ENDURANCE (2023)Dipinto di Patrick Egger.
Patrick Egger: RESISTENZA
Le parole che l’artista di Artmajeur sceglie per accompagnare il titolo, già abbastanza rivelatore del significato ultimo del soggetto raffigurato, sono: ”la resistenza di un albero che si ritira nelle poche vecchie branche ancora in vita, nonostante le dure condizioni della montagna... Quanto appena esposto ci fa di fatto riflettere sulla più che nota resilienza della pianta in questione, che, ogni anno, resta in piedi orgogliosa, nonostante la perdita delle sue, forse amate, foglie, consapevole del fatto che i momenti di rinascita arriveranno sicuramente, rendendo ancora verdi i suoi rami spogli. Ad ogni modo, mi sono inventata un trucco per aggiungere altri possibili significati all’opera in questione, che ho deciso di accostare ad un capolavoro della storia dell’arte, facendo in primis riferimento al suo titolo.

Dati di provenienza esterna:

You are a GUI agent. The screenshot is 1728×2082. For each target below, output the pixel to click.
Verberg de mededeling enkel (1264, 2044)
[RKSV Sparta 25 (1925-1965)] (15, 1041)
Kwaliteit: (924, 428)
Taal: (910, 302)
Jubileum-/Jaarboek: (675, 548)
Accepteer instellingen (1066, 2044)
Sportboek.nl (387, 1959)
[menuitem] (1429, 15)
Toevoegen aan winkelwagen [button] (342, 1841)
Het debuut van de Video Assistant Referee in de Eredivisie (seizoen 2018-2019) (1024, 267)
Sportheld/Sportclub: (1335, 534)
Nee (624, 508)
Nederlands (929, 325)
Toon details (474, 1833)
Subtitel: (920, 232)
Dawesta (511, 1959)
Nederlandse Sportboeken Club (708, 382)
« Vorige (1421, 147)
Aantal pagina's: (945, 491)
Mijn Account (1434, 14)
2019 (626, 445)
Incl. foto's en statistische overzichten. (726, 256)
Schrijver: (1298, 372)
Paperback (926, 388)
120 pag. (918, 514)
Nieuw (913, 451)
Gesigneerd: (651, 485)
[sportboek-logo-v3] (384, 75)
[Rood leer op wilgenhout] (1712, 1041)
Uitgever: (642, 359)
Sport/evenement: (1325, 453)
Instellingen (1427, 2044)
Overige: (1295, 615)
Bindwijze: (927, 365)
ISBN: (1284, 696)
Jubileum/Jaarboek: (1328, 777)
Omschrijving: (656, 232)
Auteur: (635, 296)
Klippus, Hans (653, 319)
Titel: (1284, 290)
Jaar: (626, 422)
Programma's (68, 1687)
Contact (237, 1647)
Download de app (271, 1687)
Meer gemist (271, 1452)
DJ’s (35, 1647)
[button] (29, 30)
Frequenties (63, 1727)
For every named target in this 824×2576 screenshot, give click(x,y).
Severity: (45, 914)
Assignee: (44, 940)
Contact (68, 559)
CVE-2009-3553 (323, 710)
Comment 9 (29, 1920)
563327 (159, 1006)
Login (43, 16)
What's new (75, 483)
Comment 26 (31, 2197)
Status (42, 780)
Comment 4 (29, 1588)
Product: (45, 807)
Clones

Di fatto, il dipinto di Egger potrebbe, dato il suo soggetto, cambiare il suo nome in “The Lonely Tree”, assumendo quello attribuito da Caspar David Friedrich ad una sua tela del 1822, volta a raffigurare, in qualità di protagonista, una pianta isolata in un verde e montuoso paesaggio. A rafforzare le affinità tra le opere in questione sopraggiunge anche il significato del dipinto di Friedrich, anch’esso pronto ad alludere al coraggio di sopravvivere di una vecchia quercia, ormai danneggiata, oltre che messa in pericolo da alcune minacciose nuvole, che formano una specie di cupola sopra la sua chioma. Ciò che rende diversi i dipinti, invece, è, oltre alla prospettiva paesaggistica, la presenza, nel caso di The Lonely Tree, di un pastore, che trova riparo sotto i rami coperti di foglie, postazione dalla quale osserva al sicuro il suo gregge.